一見、無気力と不登校の関係性は分かりにくく、対応に悩まれてしまいますよね。
。ここでは、無気力による不登校の特徴と、お子さまが無気力を脱するまでの回復ステップについてご紹介します
無気力による不登校の特徴
「無気力で不登校ってどういう状態?」と保護者様は理解が難しく感じられることがあるかもしれませんね。
実は、文部科学省が発表した最新のデータによると、小中学生の不登校原因で圧倒的なのは「無気力・不安」によるもの。その割合は、不登校児全体の約50%を占めています。
「いろんなことに挑戦してみたい」「元気で前向き」といった、いわゆる“子どもらしさ”に欠けてしまった状態で起こる“無気力による不登校”。
次項では、無気力による不登校に該当するお子さまに見られる、いくつかの共通点をご紹介します。
参考:令和3年度児童生徒の問題行動・不登校等生徒指導上の諸課題に関する調査結果の概要(文部科学省)
不登校の原因がない
無気力によって不登校になっているお子さまの最大の特徴は、「不登校の明確な原因がない」ということです。
たとえば、いじめや学力不安といった明確な理由があれば、周囲も不登校という状態に納得がいきますし、具体的な対応を考えることができますよね。
ところが、無気力なお子さまにはそういった原因がなく、「なんとなく面倒くさい」「なんとなく登校する気になれない」という心境である場合がほとんどです。

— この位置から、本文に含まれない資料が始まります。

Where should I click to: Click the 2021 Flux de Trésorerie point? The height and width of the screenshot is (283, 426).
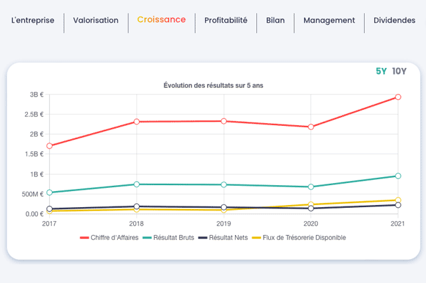(x=398, y=200)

したがって、周囲からは「ただサボっている」と見られることも多々あり、そのような周囲の目に悩んでしまうケースも珍しくありません。
しかし、実はお子さま本人でさえも自分が無気力な原因が分からず、心の中で混乱していることがあるのです。
精神的に落ち着いて見える
無気力によって不登校になっているお子さまは、周囲から見れば落ち着いて見えることも特徴です。
学校での生活に特別不満・不安があって不登校になっているわけではないので、学校を強く拒絶したり攻撃的になったりすることは少ないでしょう。
極端に塞ぎ込むこともなく、保護者様と普段通り会話を交わすことができるお子さまが多いのも特徴です。
また、学校の先生からの連絡に応じられたり、友人の誘いにのって遊びに出かけることができるお子さまもいます。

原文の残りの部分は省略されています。